Text to read =>
** BEGIN **

Born at Malmesbury, in Wiltshire, from his youth he journeyed in many European countries, contacting numerous savants on the Continent, including Galileo, whom he visited in Arcetri, and Mersenne. In his home land, Hobbes was an active participant in the political struggles which were then afflicting England. A tenacious supporter of the King, he was forced, in 1640, to retire to France, where he remained until 1651. After the Restoration, he enjoyed the protection of Charles II, whom he had taught mathematics, and although occasionally involved in disputes and controversies on a variety of subjects, was able to dedicate himself entirely to intellectual pursuits.
Amongst the most important philosophers of the modern age, Hobbes made great contributions above all in the field of political theory - in which he announced an original and drastic absolutist notion of state power - in logic and the philosophy of nature. In general, his entire thought is dominated by a rigidly mechanistic system. On this basis, in every field of research, one must privilege the identification of laws which are similar to those already established, in a strictly mathematical form, by Galileo in the context of mechanical science. In this sense, for Hobbes, the basic categories to be used for the analysis of reality, in any context, are represented by concepts of body and movement. This latter should be understood in terms of a deductively constructed mathematical relation, expressing the formal principle of organisation of the phenomenon under scrutiny.

** END **

Given information =>
** BEGIN **

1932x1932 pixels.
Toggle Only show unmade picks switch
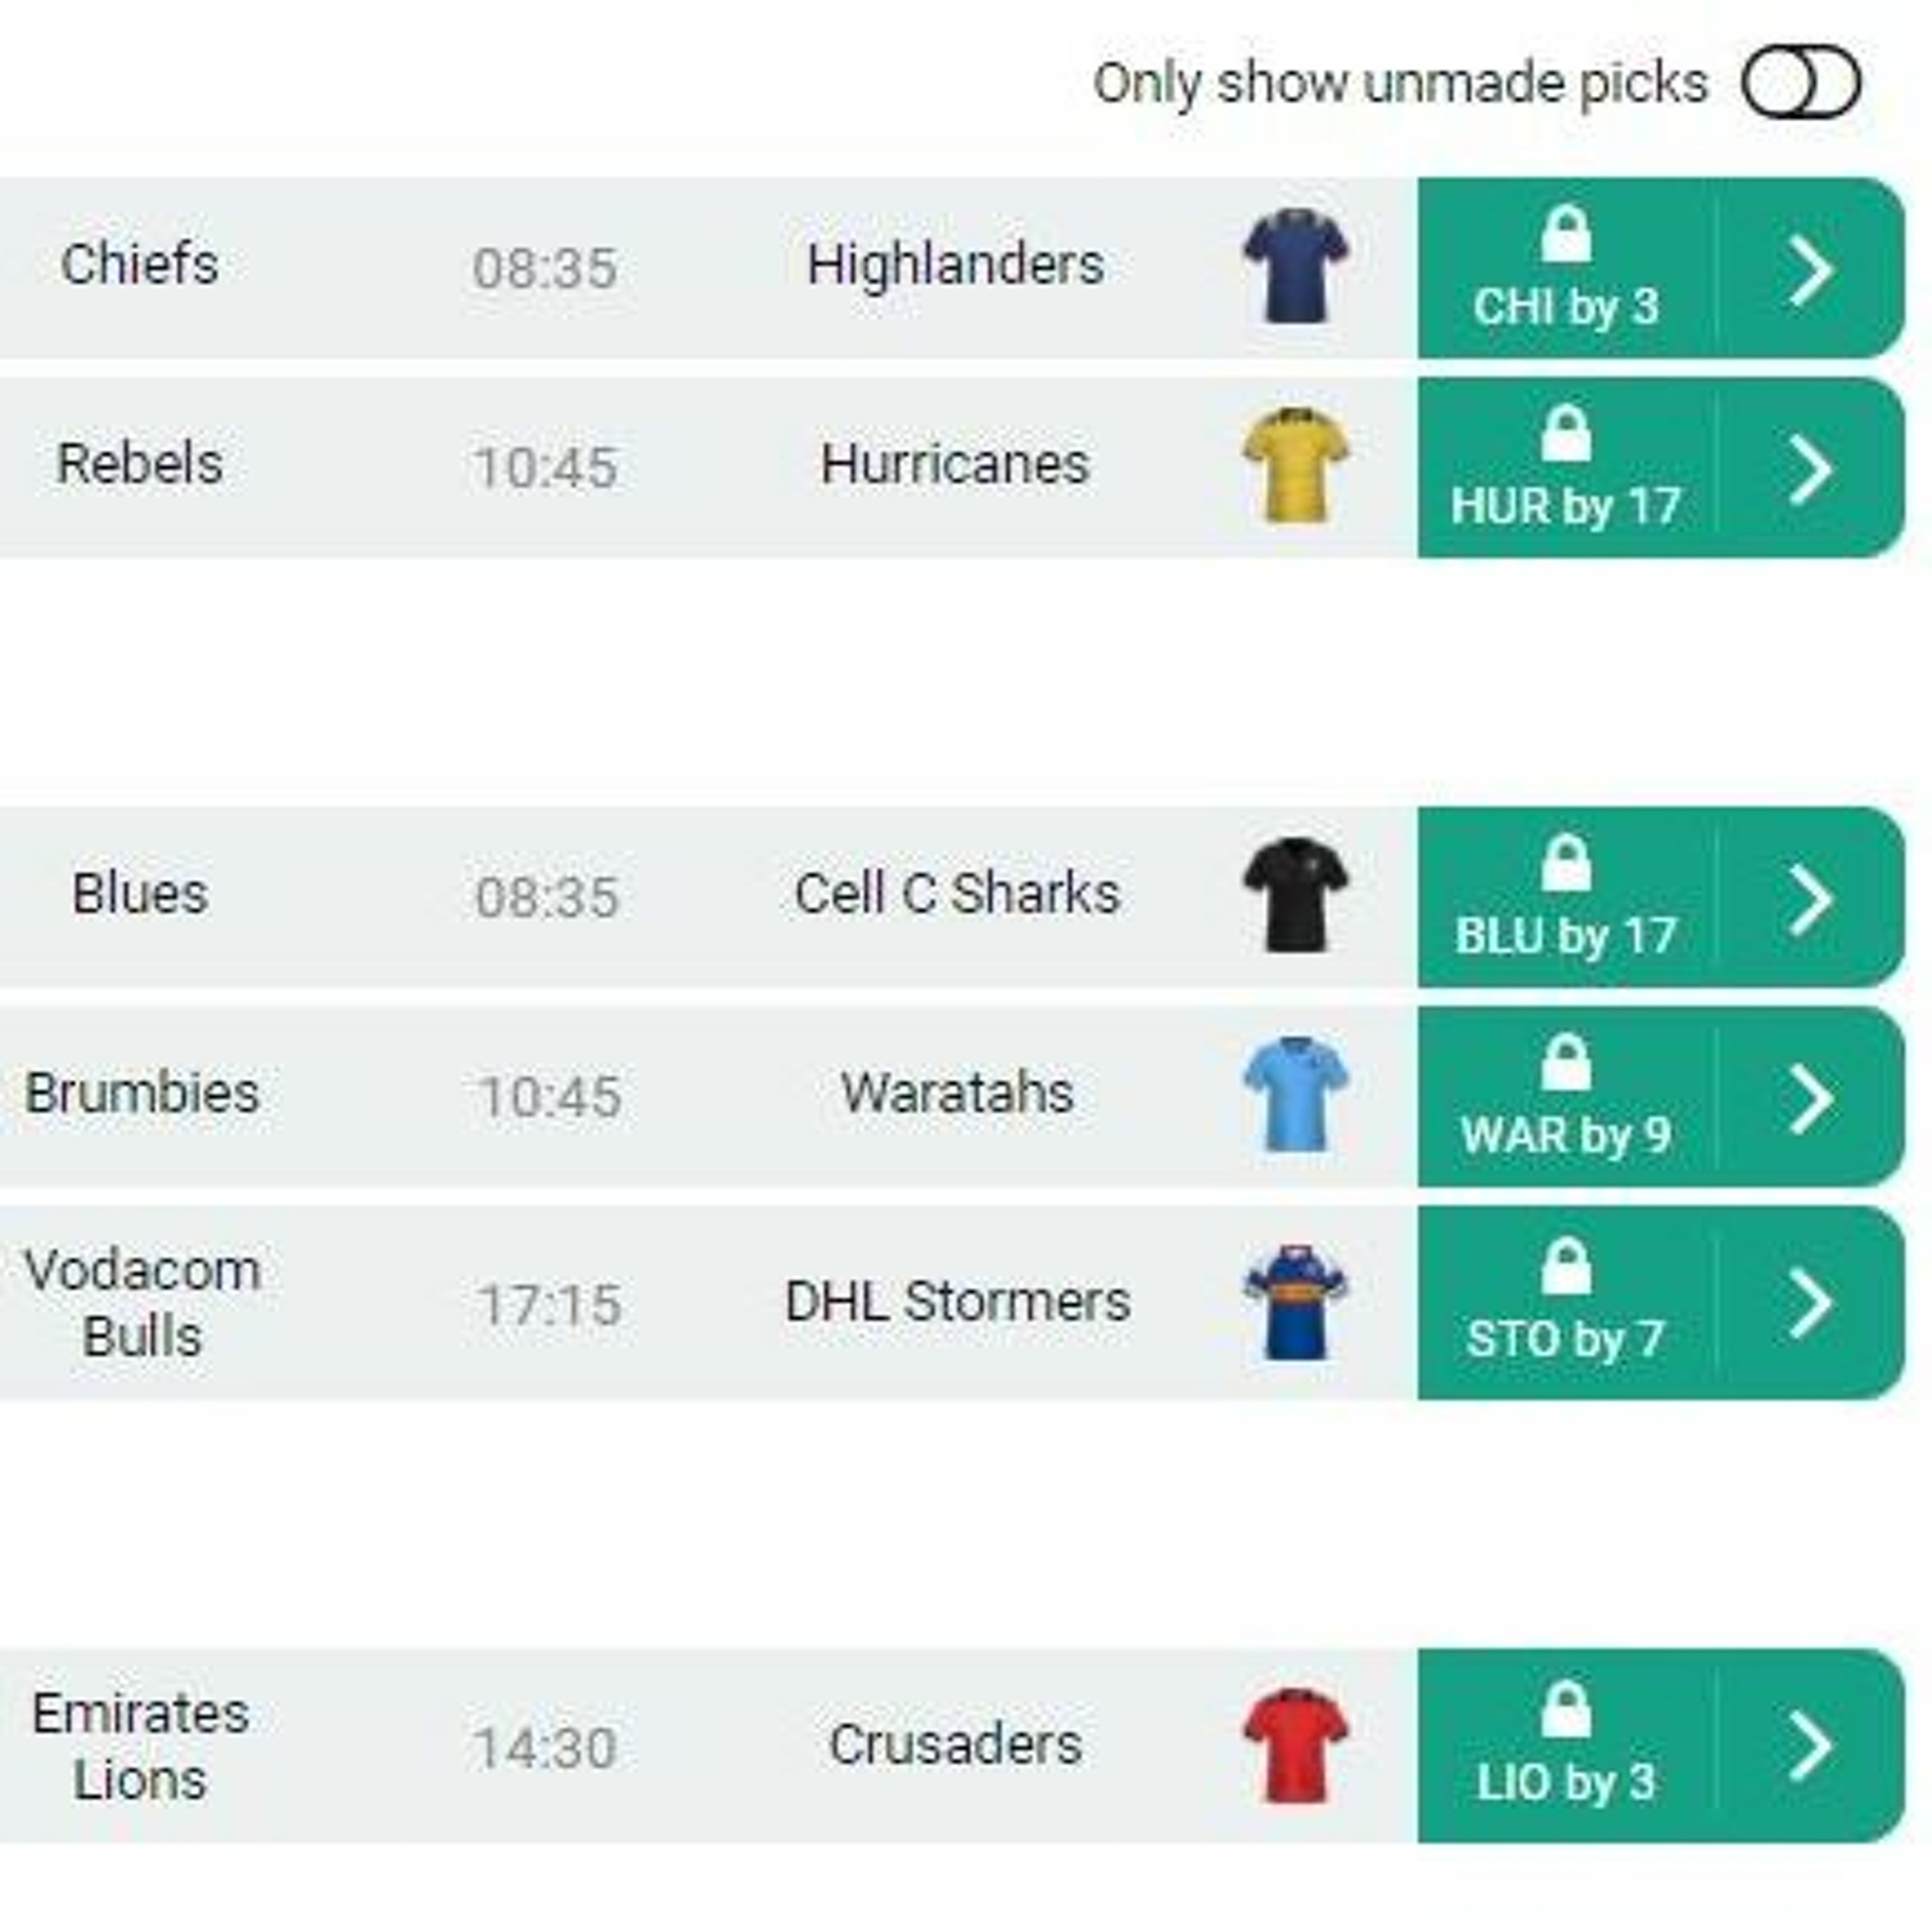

** END **

Stated goal 1 =>
Answer these from the passage on Hobbes:
(a) Where was Hobbes born?
(b) In what year was he forced to retire to France?
(c) Which two concepts does he treat as the basic categories for analyzing reality?
Stated goal 2 =>
Extend the passage on Hobbes with a few sentences that pick up after its final sentence and keep its style.
The lines above are separate material and have nothing to do with the passage on Hobbes.

Expected answer 1 =>
(a) Malmesbury, in Wiltshire
(b) 1640
(c) Body and movement

Expected answer 2 =>
This tendency towards analytical and formal investigation lead Hobbes to develop a critical attitude towards experimentation. With this in mind, in 1661, he composed his Dialogus physicus de natura aeris, a brief but pungent attack against the pneumatic experiments performed by Robert Boyle. It's not surprising, then, that despite his reputation and prestige, Hobbes was excluded from the infant Royal Society, of which he had a far from positive opinion, declaring - probably with a pinch of poorly hidden resentment - that he counted himself lucky not to have been called to take part.